___ SUPPLIED RECORDS ___

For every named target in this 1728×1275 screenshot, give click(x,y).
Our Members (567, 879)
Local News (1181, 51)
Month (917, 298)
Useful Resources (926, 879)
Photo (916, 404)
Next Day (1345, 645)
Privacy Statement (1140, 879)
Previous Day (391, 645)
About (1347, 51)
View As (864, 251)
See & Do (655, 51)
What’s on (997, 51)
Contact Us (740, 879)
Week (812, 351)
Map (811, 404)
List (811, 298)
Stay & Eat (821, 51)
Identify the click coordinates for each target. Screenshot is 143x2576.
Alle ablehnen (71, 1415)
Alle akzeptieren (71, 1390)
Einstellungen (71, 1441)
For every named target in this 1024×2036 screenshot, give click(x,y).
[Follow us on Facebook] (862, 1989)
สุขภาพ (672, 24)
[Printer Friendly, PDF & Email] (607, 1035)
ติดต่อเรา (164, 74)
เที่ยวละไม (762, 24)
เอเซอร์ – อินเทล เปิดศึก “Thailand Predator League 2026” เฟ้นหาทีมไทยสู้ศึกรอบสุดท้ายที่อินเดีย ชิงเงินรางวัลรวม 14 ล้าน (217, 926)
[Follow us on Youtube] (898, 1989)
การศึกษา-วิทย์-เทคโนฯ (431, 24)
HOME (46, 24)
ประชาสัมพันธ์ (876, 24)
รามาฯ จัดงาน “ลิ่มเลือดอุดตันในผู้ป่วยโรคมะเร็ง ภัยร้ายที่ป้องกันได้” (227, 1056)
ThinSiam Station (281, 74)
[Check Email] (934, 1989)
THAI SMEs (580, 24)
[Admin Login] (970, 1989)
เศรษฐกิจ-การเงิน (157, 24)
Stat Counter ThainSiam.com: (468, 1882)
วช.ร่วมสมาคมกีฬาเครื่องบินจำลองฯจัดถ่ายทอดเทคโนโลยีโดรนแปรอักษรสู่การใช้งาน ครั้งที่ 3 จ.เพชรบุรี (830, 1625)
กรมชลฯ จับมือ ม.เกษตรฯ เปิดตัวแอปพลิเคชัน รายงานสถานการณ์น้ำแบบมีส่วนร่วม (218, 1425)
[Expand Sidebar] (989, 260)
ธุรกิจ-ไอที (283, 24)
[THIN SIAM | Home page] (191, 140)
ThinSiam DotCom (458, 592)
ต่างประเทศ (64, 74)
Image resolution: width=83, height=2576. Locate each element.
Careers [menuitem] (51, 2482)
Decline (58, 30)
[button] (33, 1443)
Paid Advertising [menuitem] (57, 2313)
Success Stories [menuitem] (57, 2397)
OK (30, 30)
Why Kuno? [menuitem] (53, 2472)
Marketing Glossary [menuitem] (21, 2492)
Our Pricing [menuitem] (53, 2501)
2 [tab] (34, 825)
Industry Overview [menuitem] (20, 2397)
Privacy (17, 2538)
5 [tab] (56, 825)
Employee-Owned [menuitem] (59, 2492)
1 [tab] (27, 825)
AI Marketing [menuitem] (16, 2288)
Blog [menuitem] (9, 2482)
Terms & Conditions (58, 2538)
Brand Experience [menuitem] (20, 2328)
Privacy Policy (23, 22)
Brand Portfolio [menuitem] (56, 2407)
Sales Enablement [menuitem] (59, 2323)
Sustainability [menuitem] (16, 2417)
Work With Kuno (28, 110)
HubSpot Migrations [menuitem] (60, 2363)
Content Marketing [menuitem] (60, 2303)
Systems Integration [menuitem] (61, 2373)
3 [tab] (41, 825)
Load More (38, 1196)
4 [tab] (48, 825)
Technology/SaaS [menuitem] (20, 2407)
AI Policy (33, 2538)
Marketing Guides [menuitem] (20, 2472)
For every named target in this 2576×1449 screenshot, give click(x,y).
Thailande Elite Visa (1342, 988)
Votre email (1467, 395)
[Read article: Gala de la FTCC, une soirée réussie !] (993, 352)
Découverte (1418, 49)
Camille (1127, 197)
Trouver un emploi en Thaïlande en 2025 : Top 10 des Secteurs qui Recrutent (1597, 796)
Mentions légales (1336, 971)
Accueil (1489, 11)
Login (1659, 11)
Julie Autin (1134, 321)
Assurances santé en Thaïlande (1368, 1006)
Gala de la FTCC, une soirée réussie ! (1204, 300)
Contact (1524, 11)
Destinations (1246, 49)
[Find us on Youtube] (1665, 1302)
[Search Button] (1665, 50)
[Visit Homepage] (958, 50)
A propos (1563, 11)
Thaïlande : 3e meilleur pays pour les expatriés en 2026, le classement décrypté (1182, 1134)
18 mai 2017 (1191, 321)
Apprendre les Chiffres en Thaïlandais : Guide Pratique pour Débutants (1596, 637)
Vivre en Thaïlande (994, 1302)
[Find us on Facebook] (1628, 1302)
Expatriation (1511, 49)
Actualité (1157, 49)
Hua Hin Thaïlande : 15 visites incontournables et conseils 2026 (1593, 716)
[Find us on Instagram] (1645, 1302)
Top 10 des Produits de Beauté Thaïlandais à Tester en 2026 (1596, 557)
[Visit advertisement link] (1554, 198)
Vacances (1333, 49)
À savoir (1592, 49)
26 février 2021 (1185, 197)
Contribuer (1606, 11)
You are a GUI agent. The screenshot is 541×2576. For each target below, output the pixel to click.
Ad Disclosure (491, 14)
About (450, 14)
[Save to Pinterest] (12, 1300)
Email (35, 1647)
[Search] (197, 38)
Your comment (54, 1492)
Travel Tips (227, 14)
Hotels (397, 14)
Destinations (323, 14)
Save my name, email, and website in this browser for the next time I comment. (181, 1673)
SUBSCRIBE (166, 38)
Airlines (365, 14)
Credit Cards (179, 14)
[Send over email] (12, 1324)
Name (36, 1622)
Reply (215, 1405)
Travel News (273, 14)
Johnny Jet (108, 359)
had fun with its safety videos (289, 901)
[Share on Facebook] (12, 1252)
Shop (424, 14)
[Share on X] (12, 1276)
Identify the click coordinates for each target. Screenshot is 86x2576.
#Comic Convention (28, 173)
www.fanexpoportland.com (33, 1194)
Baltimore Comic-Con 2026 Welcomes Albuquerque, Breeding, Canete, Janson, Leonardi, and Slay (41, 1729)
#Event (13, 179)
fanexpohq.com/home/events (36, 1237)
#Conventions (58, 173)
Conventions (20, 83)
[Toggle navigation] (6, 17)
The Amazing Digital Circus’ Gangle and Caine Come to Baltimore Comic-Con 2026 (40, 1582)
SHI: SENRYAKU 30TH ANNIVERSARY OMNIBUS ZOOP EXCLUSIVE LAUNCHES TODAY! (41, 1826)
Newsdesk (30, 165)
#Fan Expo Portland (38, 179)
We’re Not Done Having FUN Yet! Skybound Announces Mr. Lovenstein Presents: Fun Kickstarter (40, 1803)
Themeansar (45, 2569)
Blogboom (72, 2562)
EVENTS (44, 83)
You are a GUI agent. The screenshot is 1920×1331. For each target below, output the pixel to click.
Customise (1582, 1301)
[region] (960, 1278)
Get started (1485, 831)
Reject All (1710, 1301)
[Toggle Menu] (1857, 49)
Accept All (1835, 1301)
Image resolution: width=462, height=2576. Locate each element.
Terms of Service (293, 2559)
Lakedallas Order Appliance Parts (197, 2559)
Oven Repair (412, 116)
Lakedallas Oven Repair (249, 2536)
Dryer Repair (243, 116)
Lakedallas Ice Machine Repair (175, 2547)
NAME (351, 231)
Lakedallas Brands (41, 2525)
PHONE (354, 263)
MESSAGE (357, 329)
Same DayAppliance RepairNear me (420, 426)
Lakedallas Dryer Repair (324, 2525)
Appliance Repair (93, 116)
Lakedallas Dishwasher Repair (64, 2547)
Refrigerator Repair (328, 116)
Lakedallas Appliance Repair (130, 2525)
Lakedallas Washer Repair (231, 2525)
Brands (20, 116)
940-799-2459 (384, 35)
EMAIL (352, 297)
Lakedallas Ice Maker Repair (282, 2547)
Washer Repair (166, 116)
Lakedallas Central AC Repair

___

[WORK REQUIRED] Will you return exactly the lines above from the one with "Accept All (1835, 1301)" down to the one with "MESSAGE (357, 329)", counting both as part of the range?

[ANSWER TO THIS EXERCISE]
Accept All (1835, 1301)
Image resolution: width=462, height=2576. Locate each element.
Terms of Service (293, 2559)
Lakedallas Order Appliance Parts (197, 2559)
Oven Repair (412, 116)
Lakedallas Oven Repair (249, 2536)
Dryer Repair (243, 116)
Lakedallas Ice Machine Repair (175, 2547)
NAME (351, 231)
Lakedallas Brands (41, 2525)
PHONE (354, 263)
MESSAGE (357, 329)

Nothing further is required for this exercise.